*** Opening of Information provided ***

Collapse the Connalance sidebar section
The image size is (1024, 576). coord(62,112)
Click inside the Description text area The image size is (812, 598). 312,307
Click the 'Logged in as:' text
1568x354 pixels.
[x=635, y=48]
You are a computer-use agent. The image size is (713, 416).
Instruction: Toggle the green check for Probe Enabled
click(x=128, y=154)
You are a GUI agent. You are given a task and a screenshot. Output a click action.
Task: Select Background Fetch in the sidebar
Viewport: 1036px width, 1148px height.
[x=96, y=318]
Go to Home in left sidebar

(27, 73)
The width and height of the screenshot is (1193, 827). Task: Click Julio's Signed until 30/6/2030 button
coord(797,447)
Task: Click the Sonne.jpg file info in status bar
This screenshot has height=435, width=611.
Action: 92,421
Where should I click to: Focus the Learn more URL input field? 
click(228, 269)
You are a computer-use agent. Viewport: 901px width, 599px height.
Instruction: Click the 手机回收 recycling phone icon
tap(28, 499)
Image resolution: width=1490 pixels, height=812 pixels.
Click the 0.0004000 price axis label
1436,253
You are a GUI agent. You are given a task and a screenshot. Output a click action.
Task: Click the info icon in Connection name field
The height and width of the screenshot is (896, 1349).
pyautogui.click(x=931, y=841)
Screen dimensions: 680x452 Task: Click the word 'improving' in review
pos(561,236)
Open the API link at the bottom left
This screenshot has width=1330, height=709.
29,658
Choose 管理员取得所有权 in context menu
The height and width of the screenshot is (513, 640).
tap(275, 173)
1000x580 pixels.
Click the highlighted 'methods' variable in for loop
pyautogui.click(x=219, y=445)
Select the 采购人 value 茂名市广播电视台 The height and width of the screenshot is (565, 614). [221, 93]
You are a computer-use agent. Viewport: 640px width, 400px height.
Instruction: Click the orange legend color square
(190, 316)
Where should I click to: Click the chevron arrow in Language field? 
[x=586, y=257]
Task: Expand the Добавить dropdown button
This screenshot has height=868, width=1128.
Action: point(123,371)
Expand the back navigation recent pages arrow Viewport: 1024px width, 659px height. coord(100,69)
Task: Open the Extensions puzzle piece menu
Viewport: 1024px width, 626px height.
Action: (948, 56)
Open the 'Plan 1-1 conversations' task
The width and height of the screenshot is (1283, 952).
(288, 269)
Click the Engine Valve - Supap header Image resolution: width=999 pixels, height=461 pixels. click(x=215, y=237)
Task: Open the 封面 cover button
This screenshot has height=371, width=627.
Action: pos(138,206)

*** Close of Information provided ***

Problem requirements - The records above must be repeated exactly, in their entirety.

Result of this exercise -
Collapse the Connalance sidebar section
The image size is (1024, 576). coord(62,112)
Click inside the Description text area The image size is (812, 598). 312,307
Click the 'Logged in as:' text
1568x354 pixels.
[x=635, y=48]
You are a computer-use agent. The image size is (713, 416).
Instruction: Toggle the green check for Probe Enabled
click(x=128, y=154)
You are a GUI agent. You are given a task and a screenshot. Output a click action.
Task: Select Background Fetch in the sidebar
Viewport: 1036px width, 1148px height.
[x=96, y=318]
Go to Home in left sidebar

(27, 73)
The width and height of the screenshot is (1193, 827). Task: Click Julio's Signed until 30/6/2030 button
coord(797,447)
Task: Click the Sonne.jpg file info in status bar
This screenshot has height=435, width=611.
Action: 92,421
Where should I click to: Focus the Learn more URL input field? 
click(228, 269)
You are a computer-use agent. Viewport: 901px width, 599px height.
Instruction: Click the 手机回收 recycling phone icon
tap(28, 499)
Image resolution: width=1490 pixels, height=812 pixels.
Click the 0.0004000 price axis label
1436,253
You are a GUI agent. You are given a task and a screenshot. Output a click action.
Task: Click the info icon in Connection name field
The height and width of the screenshot is (896, 1349).
pyautogui.click(x=931, y=841)
Screen dimensions: 680x452 Task: Click the word 'improving' in review
pos(561,236)
Open the API link at the bottom left
This screenshot has width=1330, height=709.
29,658
Choose 管理员取得所有权 in context menu
The height and width of the screenshot is (513, 640).
tap(275, 173)
1000x580 pixels.
Click the highlighted 'methods' variable in for loop
pyautogui.click(x=219, y=445)
Select the 采购人 value 茂名市广播电视台 The height and width of the screenshot is (565, 614). [221, 93]
You are a computer-use agent. Viewport: 640px width, 400px height.
Instruction: Click the orange legend color square
(190, 316)
Where should I click to: Click the chevron arrow in Language field? 
[x=586, y=257]
Task: Expand the Добавить dropdown button
This screenshot has height=868, width=1128.
Action: point(123,371)
Expand the back navigation recent pages arrow Viewport: 1024px width, 659px height. coord(100,69)
Task: Open the Extensions puzzle piece menu
Viewport: 1024px width, 626px height.
Action: (948, 56)
Open the 'Plan 1-1 conversations' task
The width and height of the screenshot is (1283, 952).
(288, 269)
Click the Engine Valve - Supap header Image resolution: width=999 pixels, height=461 pixels. click(x=215, y=237)
Task: Open the 封面 cover button
This screenshot has height=371, width=627.
Action: pos(138,206)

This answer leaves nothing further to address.